Is this number friends relationship transitive?

I'm making another answer since my previous answer is so long ago, it would probably go unnoticed if edited.

The answer is no, the relation is not transitive.

I'll use your observation that any number $a$ is related to $-a-1$ (take $x(-x-1)$). Through $P(x) = x^2$, any number is related to its negative. I'll just show that not any number $a$ is related to $a+1$.

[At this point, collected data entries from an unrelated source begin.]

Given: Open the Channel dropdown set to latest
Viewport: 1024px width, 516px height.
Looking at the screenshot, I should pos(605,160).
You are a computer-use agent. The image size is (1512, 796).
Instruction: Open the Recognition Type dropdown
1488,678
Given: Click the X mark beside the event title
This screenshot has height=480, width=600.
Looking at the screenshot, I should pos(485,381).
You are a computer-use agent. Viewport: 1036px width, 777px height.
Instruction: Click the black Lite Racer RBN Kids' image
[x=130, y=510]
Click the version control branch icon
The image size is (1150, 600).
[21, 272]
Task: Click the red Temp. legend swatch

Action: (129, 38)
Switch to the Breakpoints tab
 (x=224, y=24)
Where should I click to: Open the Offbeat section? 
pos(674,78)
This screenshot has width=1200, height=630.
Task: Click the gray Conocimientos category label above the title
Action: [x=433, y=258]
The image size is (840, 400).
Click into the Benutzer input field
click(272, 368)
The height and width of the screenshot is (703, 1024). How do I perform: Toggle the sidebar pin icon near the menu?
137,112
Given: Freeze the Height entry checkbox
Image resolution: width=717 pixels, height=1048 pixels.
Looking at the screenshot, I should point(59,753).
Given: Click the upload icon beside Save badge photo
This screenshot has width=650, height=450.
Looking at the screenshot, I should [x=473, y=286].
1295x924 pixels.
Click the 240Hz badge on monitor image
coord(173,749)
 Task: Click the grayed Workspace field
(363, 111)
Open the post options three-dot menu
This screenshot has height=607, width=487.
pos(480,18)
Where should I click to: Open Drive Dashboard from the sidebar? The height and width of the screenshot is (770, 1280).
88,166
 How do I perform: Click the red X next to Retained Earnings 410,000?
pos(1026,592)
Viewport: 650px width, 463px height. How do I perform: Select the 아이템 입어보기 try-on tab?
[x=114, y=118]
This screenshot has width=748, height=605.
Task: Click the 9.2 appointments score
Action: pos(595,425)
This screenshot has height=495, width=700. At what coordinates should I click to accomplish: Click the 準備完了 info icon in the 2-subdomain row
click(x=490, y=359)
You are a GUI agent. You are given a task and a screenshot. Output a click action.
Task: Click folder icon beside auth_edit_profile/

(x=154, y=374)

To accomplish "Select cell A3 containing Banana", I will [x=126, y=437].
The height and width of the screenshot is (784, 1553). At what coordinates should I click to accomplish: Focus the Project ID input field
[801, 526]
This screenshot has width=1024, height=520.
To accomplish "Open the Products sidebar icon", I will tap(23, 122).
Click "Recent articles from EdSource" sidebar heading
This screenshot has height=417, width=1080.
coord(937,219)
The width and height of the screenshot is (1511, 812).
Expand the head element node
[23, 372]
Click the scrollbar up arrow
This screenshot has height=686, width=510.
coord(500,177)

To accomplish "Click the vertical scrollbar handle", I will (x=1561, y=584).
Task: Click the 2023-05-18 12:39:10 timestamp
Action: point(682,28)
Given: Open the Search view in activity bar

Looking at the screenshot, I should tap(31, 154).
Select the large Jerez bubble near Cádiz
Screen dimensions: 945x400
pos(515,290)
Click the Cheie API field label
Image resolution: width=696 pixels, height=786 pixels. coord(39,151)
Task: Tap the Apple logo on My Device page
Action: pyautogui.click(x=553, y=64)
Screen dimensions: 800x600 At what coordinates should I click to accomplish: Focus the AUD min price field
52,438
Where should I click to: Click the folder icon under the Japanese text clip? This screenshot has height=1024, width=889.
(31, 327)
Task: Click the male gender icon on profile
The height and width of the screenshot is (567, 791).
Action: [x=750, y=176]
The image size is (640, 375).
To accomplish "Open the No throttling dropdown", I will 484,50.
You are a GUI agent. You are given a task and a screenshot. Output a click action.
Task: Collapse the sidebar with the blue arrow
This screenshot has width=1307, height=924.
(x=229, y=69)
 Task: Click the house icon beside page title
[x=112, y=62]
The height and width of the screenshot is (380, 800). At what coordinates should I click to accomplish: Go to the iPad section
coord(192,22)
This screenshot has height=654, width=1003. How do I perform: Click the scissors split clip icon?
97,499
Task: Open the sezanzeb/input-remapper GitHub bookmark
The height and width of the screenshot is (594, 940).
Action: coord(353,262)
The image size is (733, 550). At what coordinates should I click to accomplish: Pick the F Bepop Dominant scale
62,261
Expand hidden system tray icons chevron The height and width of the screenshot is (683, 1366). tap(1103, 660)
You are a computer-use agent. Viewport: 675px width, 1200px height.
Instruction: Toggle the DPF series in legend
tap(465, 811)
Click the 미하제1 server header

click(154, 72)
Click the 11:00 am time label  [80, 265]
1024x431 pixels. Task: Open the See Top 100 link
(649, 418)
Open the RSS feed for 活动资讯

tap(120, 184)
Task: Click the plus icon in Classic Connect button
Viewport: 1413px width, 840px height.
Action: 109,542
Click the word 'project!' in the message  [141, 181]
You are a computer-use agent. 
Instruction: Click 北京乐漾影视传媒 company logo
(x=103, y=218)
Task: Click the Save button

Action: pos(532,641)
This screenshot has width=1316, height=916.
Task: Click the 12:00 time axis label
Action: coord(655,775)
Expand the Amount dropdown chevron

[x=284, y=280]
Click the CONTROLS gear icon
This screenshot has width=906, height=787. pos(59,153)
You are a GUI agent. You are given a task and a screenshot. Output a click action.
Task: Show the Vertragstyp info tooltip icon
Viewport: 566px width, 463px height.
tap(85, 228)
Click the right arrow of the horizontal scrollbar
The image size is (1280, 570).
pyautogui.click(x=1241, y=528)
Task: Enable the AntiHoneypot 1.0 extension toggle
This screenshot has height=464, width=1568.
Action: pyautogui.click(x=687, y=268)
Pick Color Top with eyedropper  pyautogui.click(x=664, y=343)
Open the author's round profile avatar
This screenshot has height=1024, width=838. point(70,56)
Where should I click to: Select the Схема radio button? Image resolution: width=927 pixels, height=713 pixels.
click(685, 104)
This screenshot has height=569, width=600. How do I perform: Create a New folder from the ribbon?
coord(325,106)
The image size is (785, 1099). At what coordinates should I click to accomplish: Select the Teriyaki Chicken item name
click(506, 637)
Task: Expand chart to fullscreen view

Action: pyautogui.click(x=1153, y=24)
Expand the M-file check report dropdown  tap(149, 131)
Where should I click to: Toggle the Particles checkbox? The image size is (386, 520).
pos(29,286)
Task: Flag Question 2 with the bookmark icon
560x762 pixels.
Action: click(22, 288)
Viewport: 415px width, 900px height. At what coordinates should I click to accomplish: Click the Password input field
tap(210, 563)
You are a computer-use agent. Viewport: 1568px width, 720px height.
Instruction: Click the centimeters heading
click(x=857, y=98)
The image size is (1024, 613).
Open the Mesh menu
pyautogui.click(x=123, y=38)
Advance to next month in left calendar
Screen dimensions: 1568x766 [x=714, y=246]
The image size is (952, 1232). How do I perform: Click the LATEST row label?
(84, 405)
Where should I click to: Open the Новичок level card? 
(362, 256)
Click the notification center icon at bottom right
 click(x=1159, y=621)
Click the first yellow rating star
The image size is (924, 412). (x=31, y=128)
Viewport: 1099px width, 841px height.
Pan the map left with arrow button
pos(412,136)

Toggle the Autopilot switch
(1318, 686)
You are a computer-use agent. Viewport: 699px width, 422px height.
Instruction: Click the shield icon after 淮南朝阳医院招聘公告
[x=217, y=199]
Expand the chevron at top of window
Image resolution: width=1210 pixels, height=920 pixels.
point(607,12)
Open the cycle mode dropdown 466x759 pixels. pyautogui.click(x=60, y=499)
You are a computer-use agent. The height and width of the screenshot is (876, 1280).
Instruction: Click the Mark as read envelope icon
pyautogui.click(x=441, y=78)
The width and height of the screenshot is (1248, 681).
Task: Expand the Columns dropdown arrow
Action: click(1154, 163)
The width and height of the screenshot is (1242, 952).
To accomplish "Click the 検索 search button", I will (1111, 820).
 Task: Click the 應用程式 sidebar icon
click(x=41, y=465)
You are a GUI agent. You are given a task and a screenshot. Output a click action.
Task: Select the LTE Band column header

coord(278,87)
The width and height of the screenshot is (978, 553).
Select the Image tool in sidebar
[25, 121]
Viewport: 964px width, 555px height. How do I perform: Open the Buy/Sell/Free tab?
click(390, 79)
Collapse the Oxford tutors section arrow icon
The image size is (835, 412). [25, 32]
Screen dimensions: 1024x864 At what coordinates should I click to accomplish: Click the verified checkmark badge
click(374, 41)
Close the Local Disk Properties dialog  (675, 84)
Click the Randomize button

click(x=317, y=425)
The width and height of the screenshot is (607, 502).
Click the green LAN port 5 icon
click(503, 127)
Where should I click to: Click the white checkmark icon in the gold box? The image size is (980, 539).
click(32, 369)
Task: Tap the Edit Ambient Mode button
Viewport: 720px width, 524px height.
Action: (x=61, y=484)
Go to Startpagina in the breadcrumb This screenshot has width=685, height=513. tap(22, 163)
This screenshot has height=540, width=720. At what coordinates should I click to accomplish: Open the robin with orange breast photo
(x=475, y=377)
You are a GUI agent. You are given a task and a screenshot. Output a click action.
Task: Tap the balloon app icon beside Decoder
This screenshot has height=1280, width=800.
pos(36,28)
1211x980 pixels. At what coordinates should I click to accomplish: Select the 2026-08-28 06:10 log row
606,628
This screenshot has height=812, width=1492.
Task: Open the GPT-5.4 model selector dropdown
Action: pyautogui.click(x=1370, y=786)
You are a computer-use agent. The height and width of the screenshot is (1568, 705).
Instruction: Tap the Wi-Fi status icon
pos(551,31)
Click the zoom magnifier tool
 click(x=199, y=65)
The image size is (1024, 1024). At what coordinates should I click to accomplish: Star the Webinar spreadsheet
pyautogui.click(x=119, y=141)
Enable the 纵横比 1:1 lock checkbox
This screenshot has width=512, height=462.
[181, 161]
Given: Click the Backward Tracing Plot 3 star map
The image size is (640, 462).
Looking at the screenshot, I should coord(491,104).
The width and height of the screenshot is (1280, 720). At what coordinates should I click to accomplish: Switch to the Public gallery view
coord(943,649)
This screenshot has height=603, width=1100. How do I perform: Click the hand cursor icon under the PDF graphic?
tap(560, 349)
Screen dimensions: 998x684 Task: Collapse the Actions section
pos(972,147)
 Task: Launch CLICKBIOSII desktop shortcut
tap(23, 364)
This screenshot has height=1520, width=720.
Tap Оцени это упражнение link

Suppose it is, through $P(x) = \sum_{k=0}^n c_kx^k$. Then $$ P(a+1)-P(a)=0= \sum_{k=1}^n c_k \sum_{j=0}^{k-1} {k \choose j} a^j =: Q(a) = c_1 + c_2(1 + 2a) + \ldots + c_n \sum_{j=0}^{n-1} {n \choose j} a^j. $$ Now $Q$ could be the zero polynomial, but then either $P=0$ (not allowed) or $a$ must take one of finitely many (algebraic) values, e.g. $a = -1/2$ allows $c_2$ to be non-zero. In all other cases, $a$ satisfies a non-zero integer polynomial, so must be algebraic. So whenever $a$ is transcendental, $a \sim -a-1 \sim a+1$, but not $a \sim a+1$.